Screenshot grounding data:
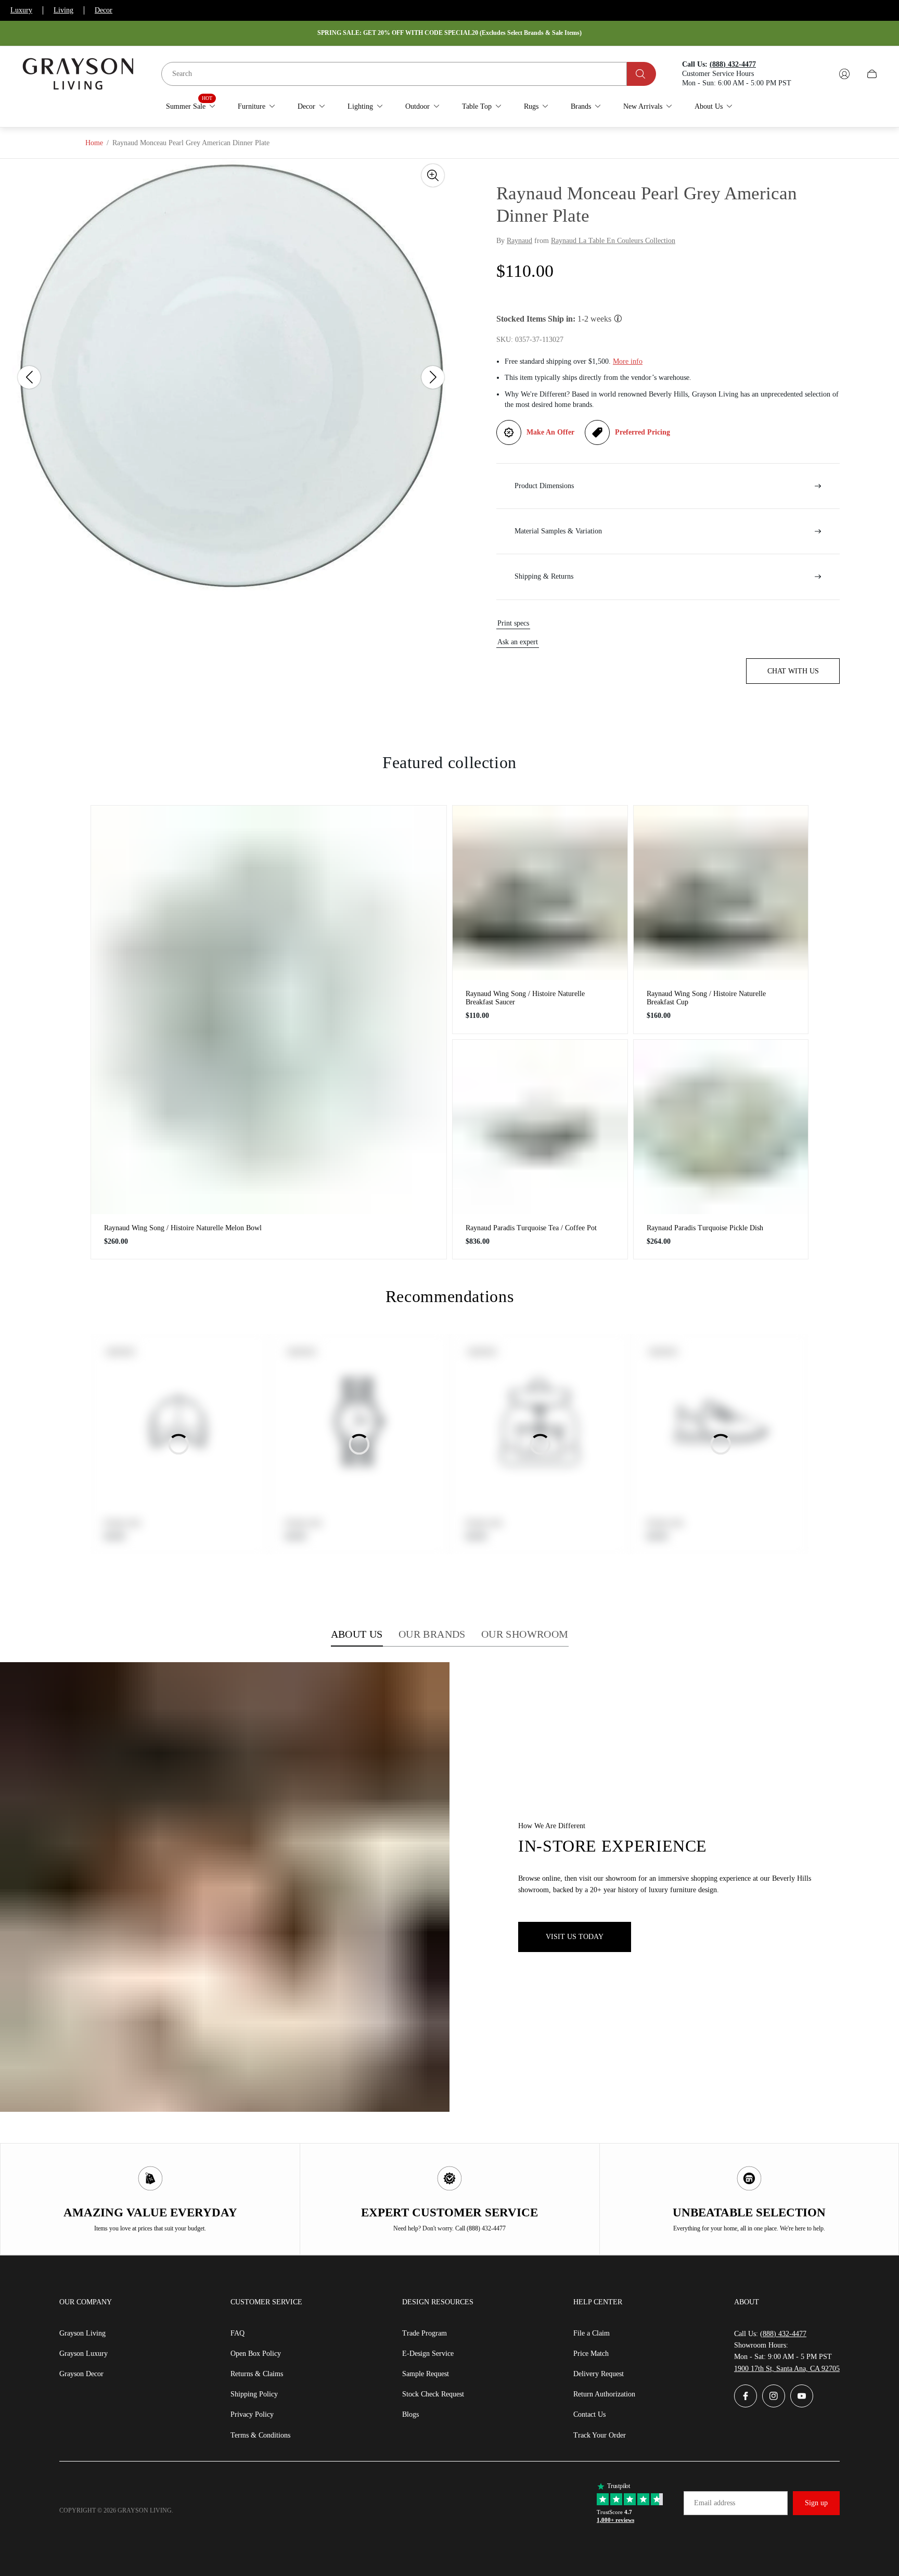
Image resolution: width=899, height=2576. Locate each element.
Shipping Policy (254, 2394)
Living (63, 10)
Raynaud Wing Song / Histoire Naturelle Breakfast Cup (706, 998)
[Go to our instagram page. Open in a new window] (773, 2395)
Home (94, 143)
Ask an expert (517, 642)
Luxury (21, 10)
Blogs (410, 2414)
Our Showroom (525, 1634)
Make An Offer (550, 432)
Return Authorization (604, 2394)
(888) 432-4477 (783, 2334)
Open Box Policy (255, 2353)
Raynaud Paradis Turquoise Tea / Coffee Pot (531, 1228)
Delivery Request (598, 2374)
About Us (357, 1634)
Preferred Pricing (642, 432)
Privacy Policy (252, 2414)
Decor (103, 10)
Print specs (513, 623)
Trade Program (424, 2333)
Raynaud (519, 241)
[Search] (641, 74)
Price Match (591, 2353)
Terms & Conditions (260, 2435)
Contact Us (589, 2414)
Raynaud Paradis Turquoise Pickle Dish (705, 1228)
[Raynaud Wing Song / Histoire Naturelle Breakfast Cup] (721, 893)
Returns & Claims (256, 2374)
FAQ (237, 2333)
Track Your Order (599, 2435)
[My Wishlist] (820, 74)
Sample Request (425, 2374)
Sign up (816, 2503)
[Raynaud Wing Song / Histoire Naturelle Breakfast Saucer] (540, 893)
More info (628, 361)
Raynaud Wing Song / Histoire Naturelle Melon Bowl (183, 1228)
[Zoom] (432, 175)
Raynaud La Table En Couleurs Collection (613, 241)
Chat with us (793, 671)
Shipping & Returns (544, 576)
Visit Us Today (574, 1937)
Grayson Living (82, 2333)
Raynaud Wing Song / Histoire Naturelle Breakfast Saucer (525, 998)
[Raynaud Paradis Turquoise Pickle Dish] (721, 1127)
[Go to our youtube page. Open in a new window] (801, 2395)
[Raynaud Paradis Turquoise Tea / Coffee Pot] (540, 1127)
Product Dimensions (544, 486)
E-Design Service (428, 2353)
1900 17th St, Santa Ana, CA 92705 (787, 2369)
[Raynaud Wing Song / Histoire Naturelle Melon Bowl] (268, 1010)
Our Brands (432, 1634)
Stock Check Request (433, 2394)
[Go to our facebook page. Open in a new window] (745, 2395)
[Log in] (844, 73)
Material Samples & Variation (558, 531)
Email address (714, 2503)
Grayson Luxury (83, 2353)
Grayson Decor (81, 2374)
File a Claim (591, 2333)
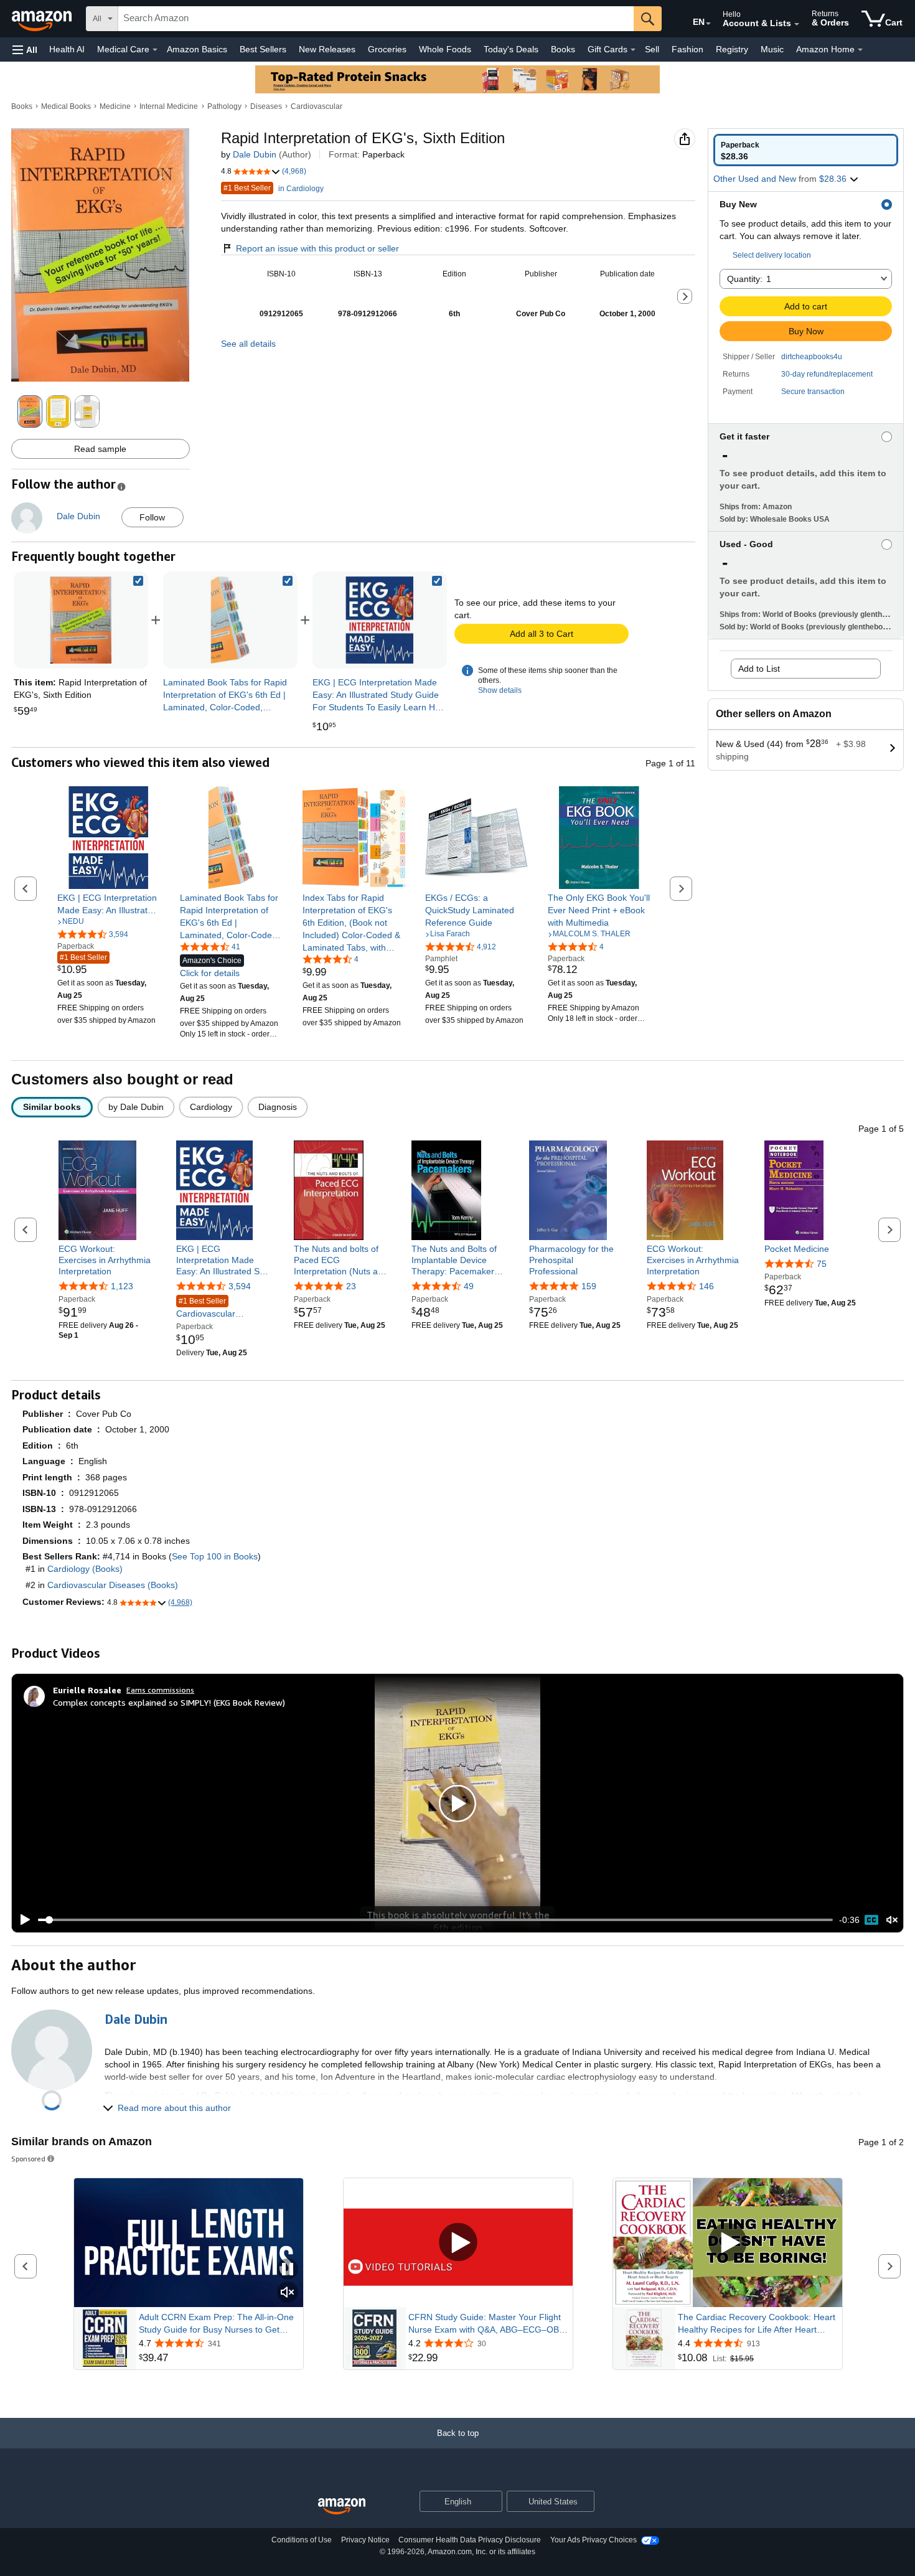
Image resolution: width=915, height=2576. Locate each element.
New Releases (327, 49)
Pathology (224, 106)
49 (469, 1286)
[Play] (22, 1919)
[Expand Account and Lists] (796, 24)
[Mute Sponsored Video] (287, 2293)
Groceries (387, 49)
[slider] (435, 1920)
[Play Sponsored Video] (458, 2243)
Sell (652, 49)
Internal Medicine (168, 106)
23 (351, 1286)
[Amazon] (42, 18)
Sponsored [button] (28, 2159)
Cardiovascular (316, 106)
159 (588, 1286)
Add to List (759, 669)
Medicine (115, 106)
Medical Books (66, 106)
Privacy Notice (365, 2540)
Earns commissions (160, 1690)
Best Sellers (263, 49)
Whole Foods (445, 49)
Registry (732, 49)
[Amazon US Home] (341, 2506)
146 (706, 1286)
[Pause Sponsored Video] (287, 2270)
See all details (248, 344)
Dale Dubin (254, 154)
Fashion (687, 49)
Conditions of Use (301, 2540)
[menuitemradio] (871, 1920)
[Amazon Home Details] (860, 50)
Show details (500, 690)
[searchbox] (376, 19)
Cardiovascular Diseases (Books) (112, 1585)
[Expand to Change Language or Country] (708, 23)
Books (563, 49)
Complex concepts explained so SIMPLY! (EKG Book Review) (169, 1702)
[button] (25, 49)
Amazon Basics (197, 49)
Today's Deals (511, 49)
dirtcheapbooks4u (811, 356)
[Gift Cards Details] (633, 50)
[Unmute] (892, 1920)
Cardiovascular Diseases (205, 1308)
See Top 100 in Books (215, 1556)
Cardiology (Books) (85, 1569)
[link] (230, 620)
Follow (152, 517)
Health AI (67, 49)
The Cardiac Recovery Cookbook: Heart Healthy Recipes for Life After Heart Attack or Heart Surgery (756, 2324)
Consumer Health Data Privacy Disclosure (469, 2540)
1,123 (122, 1286)
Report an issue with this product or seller (317, 248)
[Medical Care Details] (154, 50)
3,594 (239, 1286)
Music (772, 49)
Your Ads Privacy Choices (593, 2540)
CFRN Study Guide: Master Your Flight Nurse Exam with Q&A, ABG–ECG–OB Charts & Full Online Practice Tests (484, 2324)
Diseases (266, 106)
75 (822, 1264)
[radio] (806, 150)
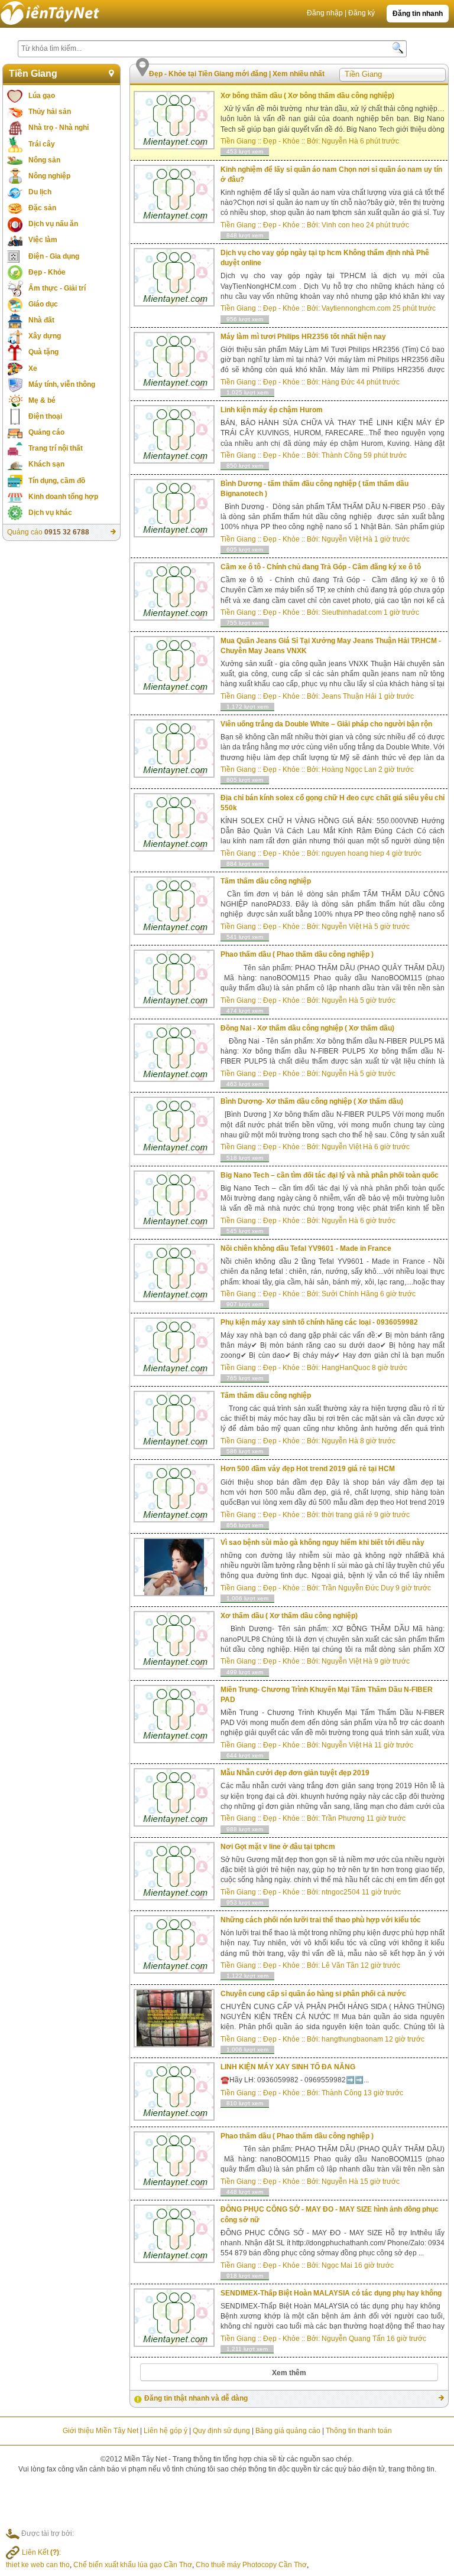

◆ **Task details**: From the records above, copy exactly the lines starting at the one with "Email address (714, 2503)" and ending at the one with "[slider] (435, 1920)", and no others. Pictures stay out.

◆ **Task answer**:
Email address (714, 2503)
Grayson Luxury (83, 2353)
Grayson Decor (81, 2374)
File a Claim (591, 2333)
Image resolution: width=915, height=2576. Locate each element.
New Releases (327, 49)
Pathology (224, 106)
49 (469, 1286)
[Play] (22, 1919)
[Expand Account and Lists] (796, 24)
[Mute Sponsored Video] (287, 2293)
Groceries (387, 49)
[slider] (435, 1920)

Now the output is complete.